While those in their fifties, sixties, and seventies lack a certain level of familiarity with modern terminology, their growing number of marital dissolutions – also known as grey divorces – are trending. Late-in-life splits continue to increase. Those fifty and older now account for a quarter of all divorces. Those 65 and older, with many enjoying retirements, represent one in ten dissolutions.
Overcoming obstacles and misconceptions
This segment of the population likely grew up in an era where divorce carried a certain stigma, regardless of how long they were married. Even as couples grew apart emotionally, they physically stayed together. The most likely reason was to maintain stability for their children.
Advances in medicine resulted in people living longer and more active lives. Suddenly, being stuck in a multi-decade marriage was no longer something that they could tolerate. Looking at a future with potentially decades to live forced them to reassess their lives. Without that all-important “spark,” they decided to “upset the apple cart” once and for all and begin a new phase in their lives.

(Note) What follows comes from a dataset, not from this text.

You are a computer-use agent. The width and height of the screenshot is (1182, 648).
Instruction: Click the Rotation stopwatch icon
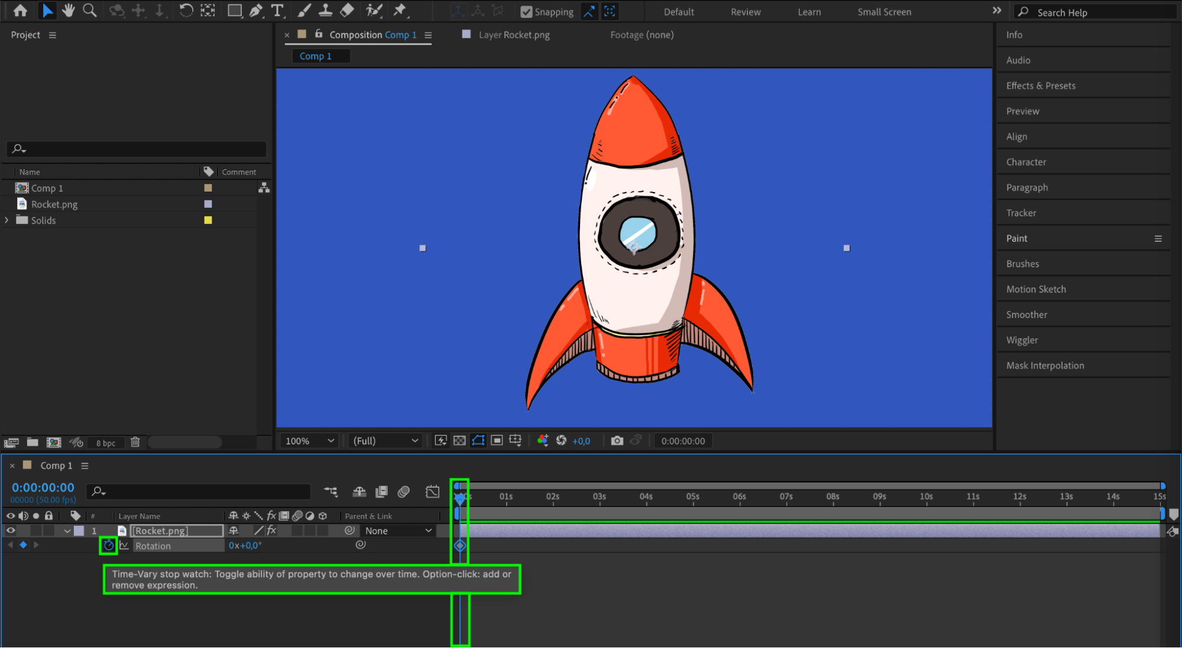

Grey divorce is an outlier and not the typical type of marital dissolution. Usually, they are close to, starting, or enjoying retirement. Children are grown, out of the house, and living their own lives. Complexities exist in dividing assets due to the longer union, not to mention past stereotypes regarding husbands and wives.
Grey divorces carry a potentially severe setback to retirement plans. Income decreases while alimony and property division becomes a reality. Regardless of age, the emotional impact on children can still be significant. Irrespective of the financial and personal ramifications, spouses considering ending their marriage in their “golden years” are entitled to a certain level of stability as they venture into uncharted waters.